Elle est vue quand le vent lève les ondes
Et fait le nid dans la fureur d’une vague
Elle part ferme et certaine comme une valle

Elle prête ses ailes à la tempête
Quand dans les grottes les lions rugissent
Elle vole et s’en va sur les abîmes

Elle ne cherche pas le roc la corde le quai
Mais de son insécurité elle fait sa force
Et du risque de mourir sa nourriture

C’est pour ça que je la vois l’image juste
Pour qui vit et chante dans la tempête.

Sophia Mello Breyner

J’ai connu Beatriz de la Rúa, cette femme artiste, il y a plus de dix ans. Et dans ce chemin d’art et de vie, nous nous sommes croisées un millier de fois. Son regard, son sourire complice demeurent intacts; lorsque Beatriz arrive, son parfum caractéristique nous permet de la pressentir avant la voir. C’est un être puissant qui parcourt la vie en utilisant les pinceaux comme des extensions de l’âme.

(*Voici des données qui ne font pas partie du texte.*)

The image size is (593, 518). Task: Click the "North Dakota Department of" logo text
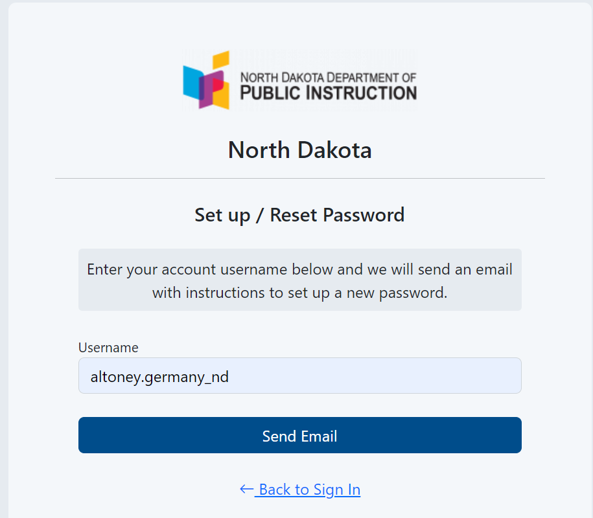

Je me souviens de ses lignes noires dessinant des arbres, graphismes, silhouettes, y compris quelques visages qui nous observaient. Ses œuvres ont constitué des fleuves d’encre, des paroles, des fils de pierre; puis la ligne s’est estompée en fils d’eau en noir et blanc, et elle est devenue tâche sur le papier. Beatriz de la Rúa peint ouverte à la vie, comme le dit le proverbe chinois:

« Il ne faut pas limiter la vie.
Il faut travailler comme elle le fait. »

Comme une fleur qui montre sa splendeur aujourd’hui les peintures toutes aux couleurs vives et précises sont l’empreinte, un indice, une trace que rien ne pourra effacer. Le graphique apparaît dans l’œuvre pictural. Sur la toile, l’artiste s’imprime comme unique matrice. Puis émergent les glacis et ainsi les couleurs constellent les toiles. La série Jardín cósmico (Jardin cosmique) commence par une tache imprimée et, à partir de ce moment, de successives couches de peinture laissent entrevoir ce départ s’achèvant par des coups de pinceau qui illuminent ce ciel dans la terre.

Voiles, couches, marques, traces, encres, plumes, pinceaux et eau se conjuguent jusqu’à aboutir à ces oiseaux et ces fleurs nichant dans des univers bleus. La grande image n’a pas de forme, dit le Tao. La couleur terre est la base de toutes les compositions, ainsi que la terre constitue la grande-mère qui nourrit et nous abrite.

Cette belle femme aux yeux vifs nous montre que pour toucher le ciel il faut avoir les pieds fermement ancrés sur la terre. Comme ces arbres qu’elle dessine, comme ces forêts qui aujourd’hui sont devenus elle-même. Tout est parfait. Le fil conducteur qui parcourt la vie de Beatriz est le même qui traverse son œuvre.

Cette exposition née lorsque la galeriste voit une œuvre appelée Bosque no dominado (Forêt indompté). Le meilleur des exemples pour dire que la nature qui l’habite est libre et qu’elle a ses propres règles.

Dans cette exposition les œuvres nous invitent à parcourir des situations encadrées dans l’intérieur des cavernes. Aujourd’hui le tsunami est fini et Beatriz est debout, enracinée, et ses branches aux mille couleurs touchent le ciel.